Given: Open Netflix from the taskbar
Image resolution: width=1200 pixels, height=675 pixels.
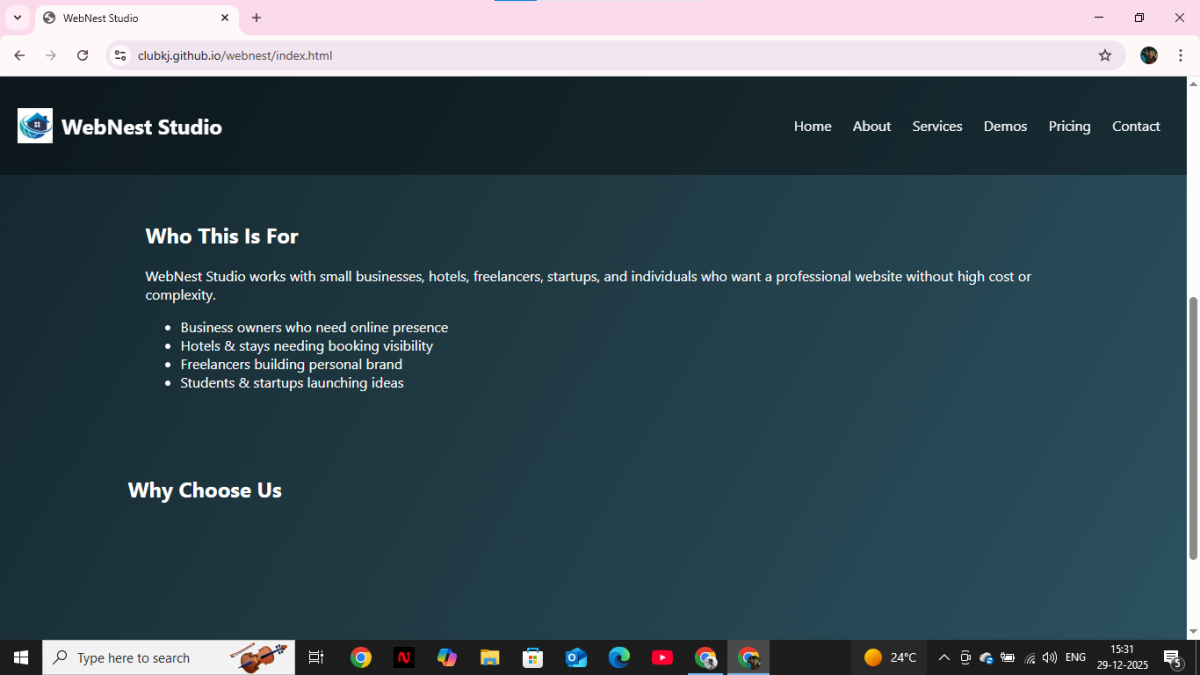Looking at the screenshot, I should click(404, 657).
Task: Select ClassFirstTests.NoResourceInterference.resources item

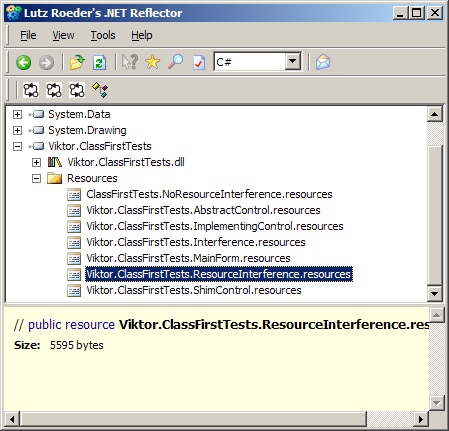Action: click(209, 194)
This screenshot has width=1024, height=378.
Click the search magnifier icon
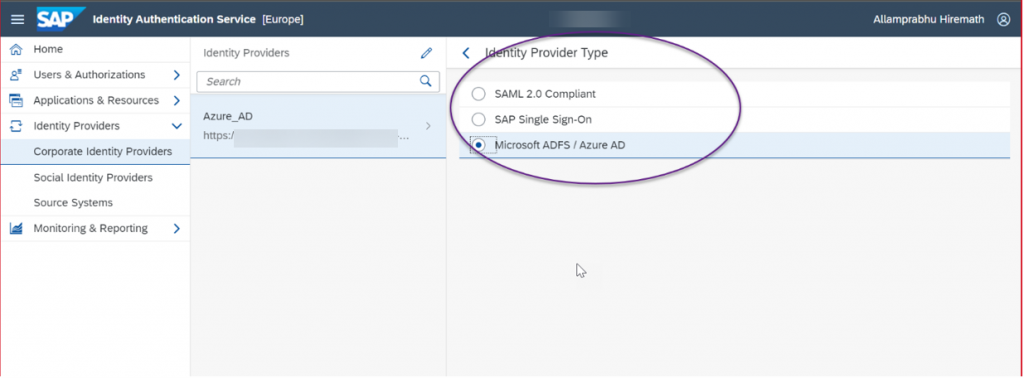point(426,81)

------

= Task brief =
Write out the data above in full and exactly, but without the pictures.

= Task solution =
Given: Open Netflix from the taskbar
Image resolution: width=1200 pixels, height=675 pixels.
Looking at the screenshot, I should click(404, 657).
Task: Select ClassFirstTests.NoResourceInterference.resources item

Action: click(209, 194)
This screenshot has width=1024, height=378.
Click the search magnifier icon
point(426,81)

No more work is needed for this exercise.